Task item:
Reproduce the lines unchanged, from the line with "Identify the location of article-date: 24" to the line with "(918, 479).", including both.

Data for this exercise:

[Start of Attachment]

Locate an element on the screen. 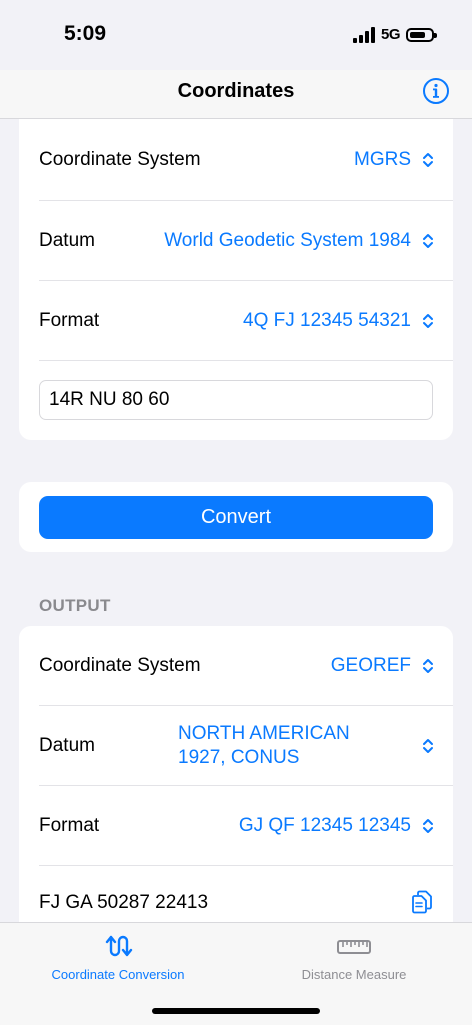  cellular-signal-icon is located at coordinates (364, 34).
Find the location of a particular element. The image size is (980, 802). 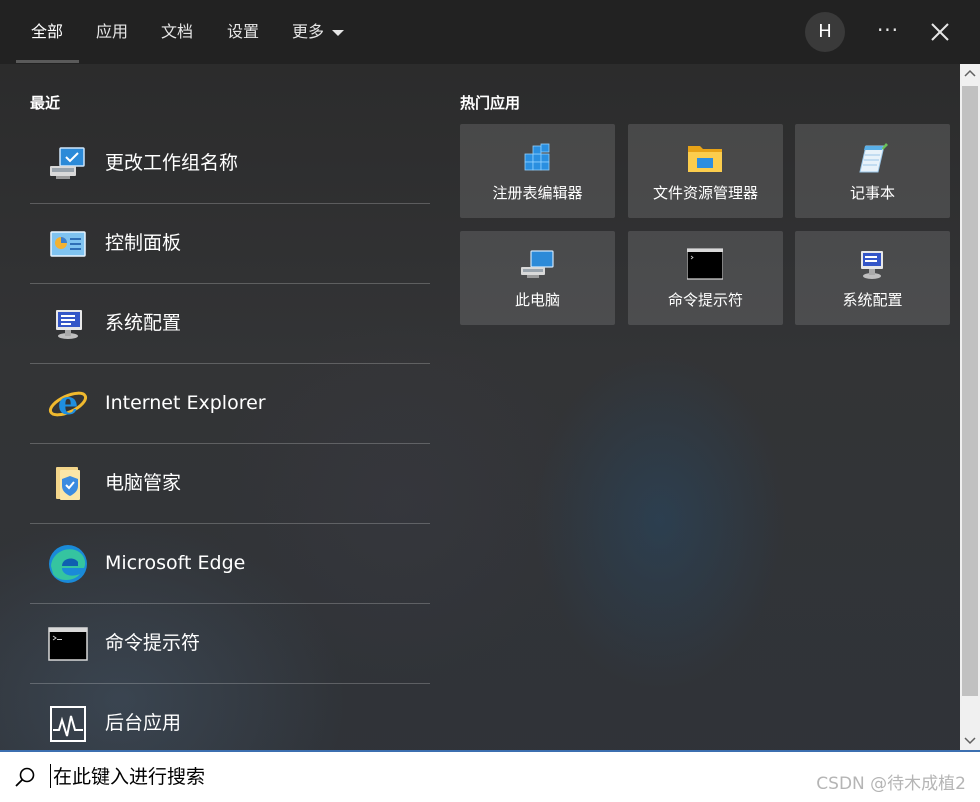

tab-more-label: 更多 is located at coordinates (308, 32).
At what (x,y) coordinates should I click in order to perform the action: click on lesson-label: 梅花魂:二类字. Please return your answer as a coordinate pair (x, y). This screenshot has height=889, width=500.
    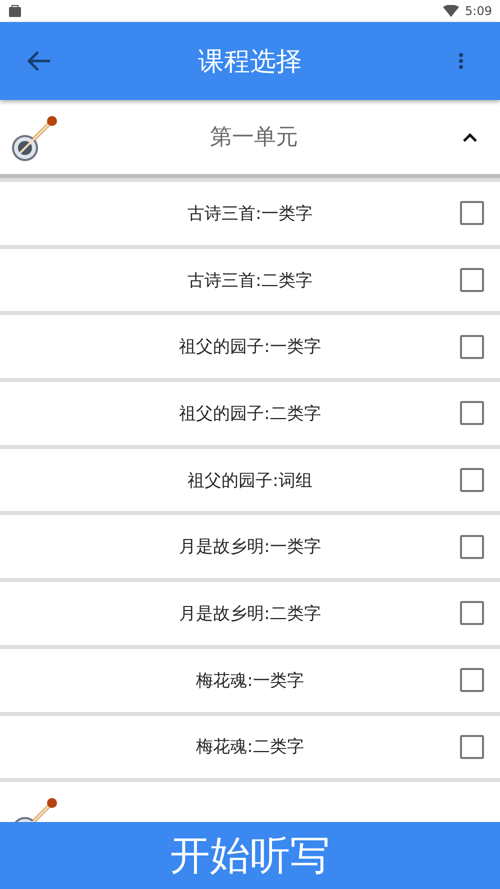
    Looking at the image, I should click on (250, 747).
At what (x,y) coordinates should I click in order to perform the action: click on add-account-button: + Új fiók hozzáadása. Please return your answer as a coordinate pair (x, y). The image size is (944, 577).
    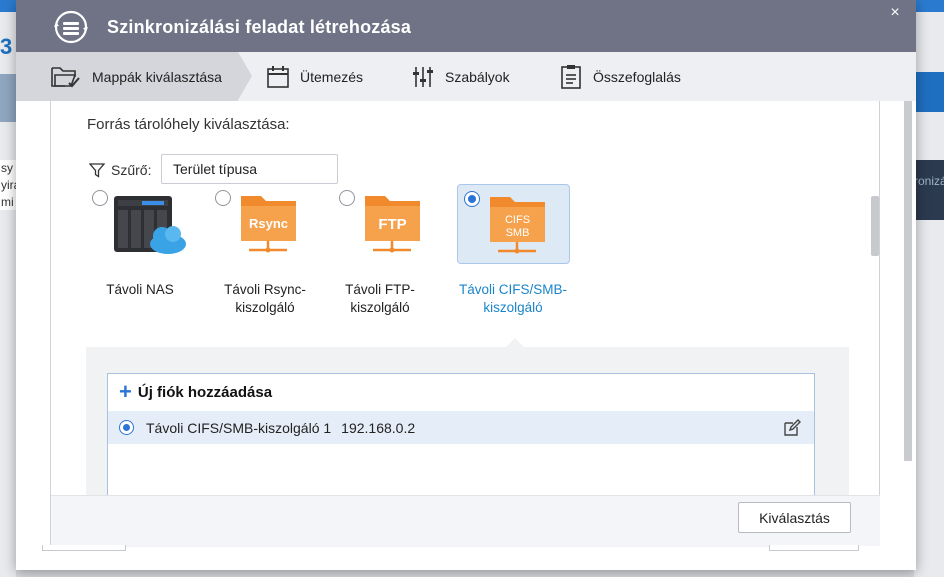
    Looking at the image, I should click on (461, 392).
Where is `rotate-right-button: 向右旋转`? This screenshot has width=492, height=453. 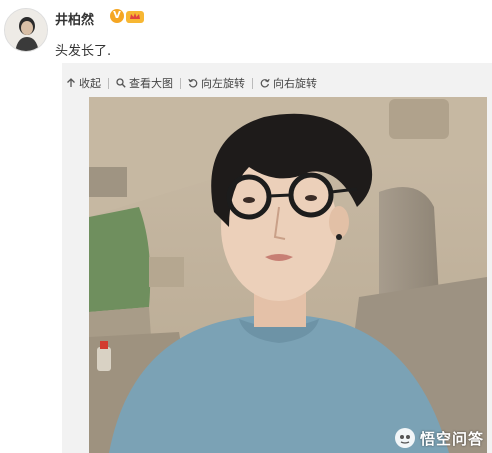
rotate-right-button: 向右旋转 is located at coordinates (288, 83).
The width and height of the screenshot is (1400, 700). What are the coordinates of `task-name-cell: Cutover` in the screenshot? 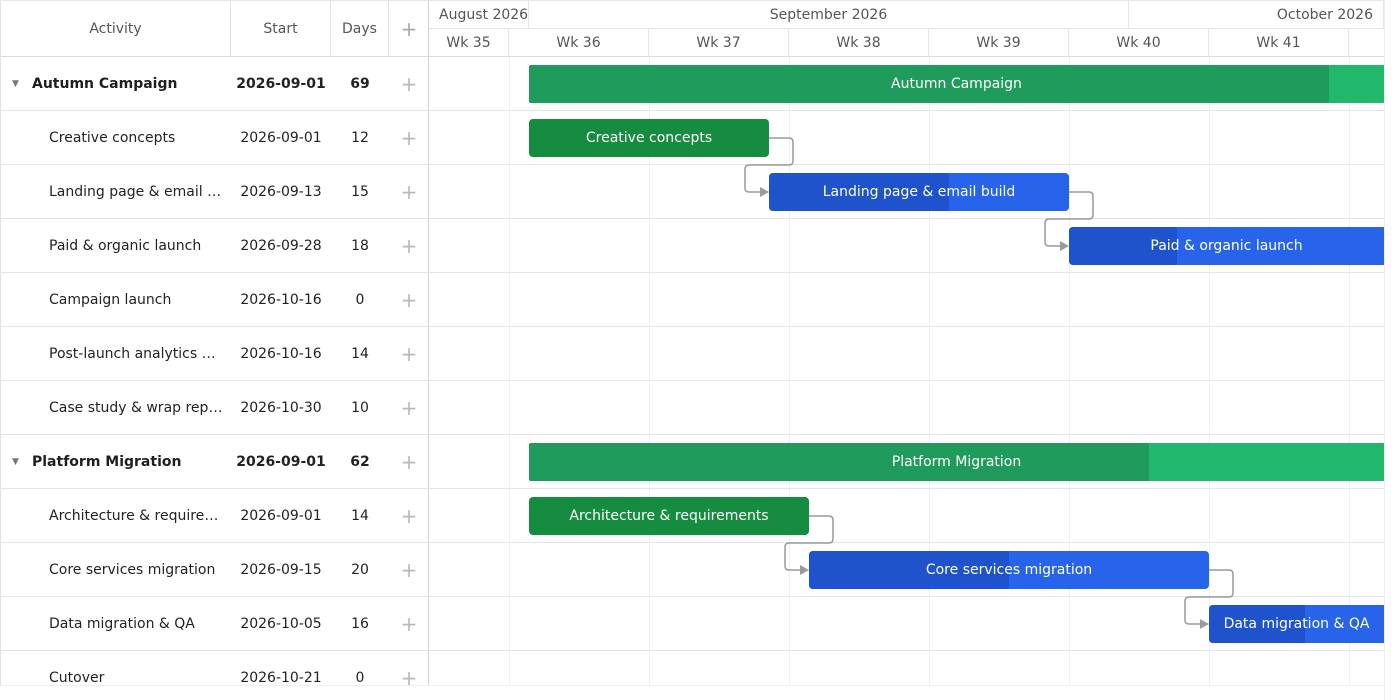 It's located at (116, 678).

[End of Attachment]
[Start of Attachment]

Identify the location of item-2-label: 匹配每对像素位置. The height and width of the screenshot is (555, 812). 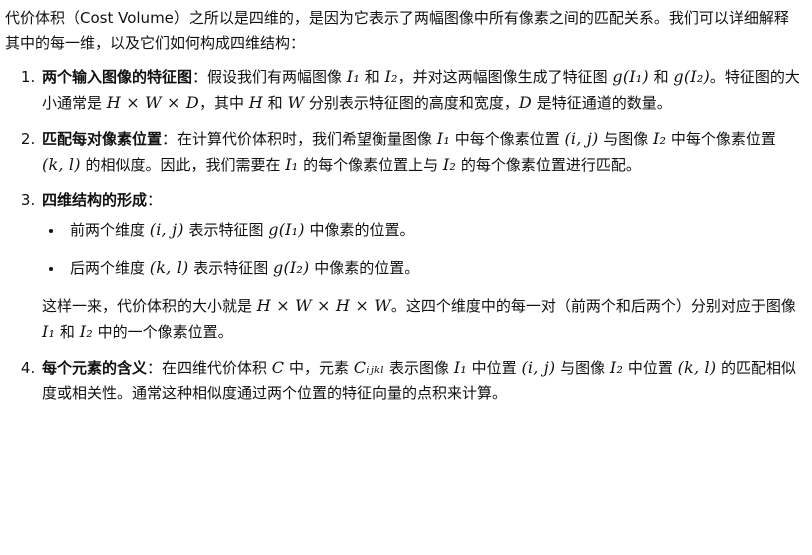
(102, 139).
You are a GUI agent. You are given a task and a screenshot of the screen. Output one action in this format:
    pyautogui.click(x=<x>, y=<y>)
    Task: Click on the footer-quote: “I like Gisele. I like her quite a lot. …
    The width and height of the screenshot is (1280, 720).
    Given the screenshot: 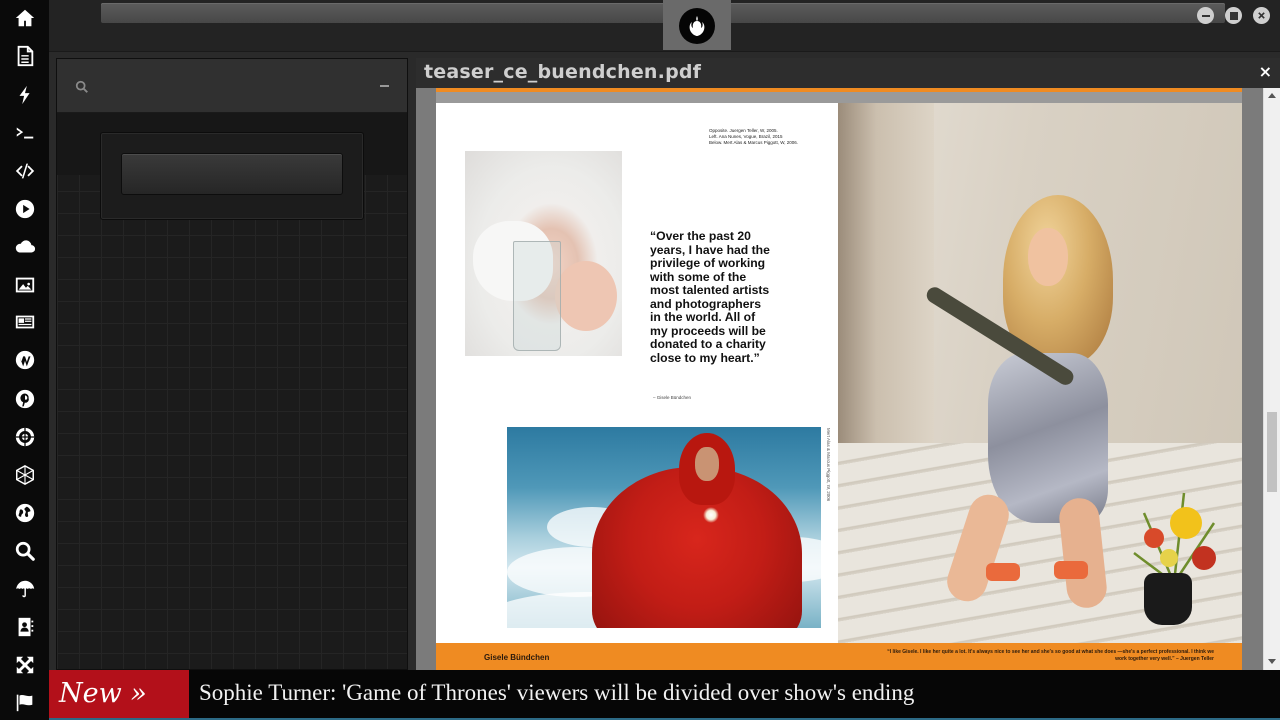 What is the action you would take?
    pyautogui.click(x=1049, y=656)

[End of Attachment]
[Start of Attachment]

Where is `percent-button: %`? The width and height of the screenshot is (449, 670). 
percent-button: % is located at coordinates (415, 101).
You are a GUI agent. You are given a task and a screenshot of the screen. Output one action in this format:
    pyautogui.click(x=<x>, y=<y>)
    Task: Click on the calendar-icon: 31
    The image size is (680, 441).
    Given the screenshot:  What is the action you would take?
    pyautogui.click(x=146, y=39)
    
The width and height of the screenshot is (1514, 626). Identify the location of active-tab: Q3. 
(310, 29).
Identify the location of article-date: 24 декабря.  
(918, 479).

[End of Attachment]

Solution:
Identify the location of article-date: 24 декабря.  
(918, 479).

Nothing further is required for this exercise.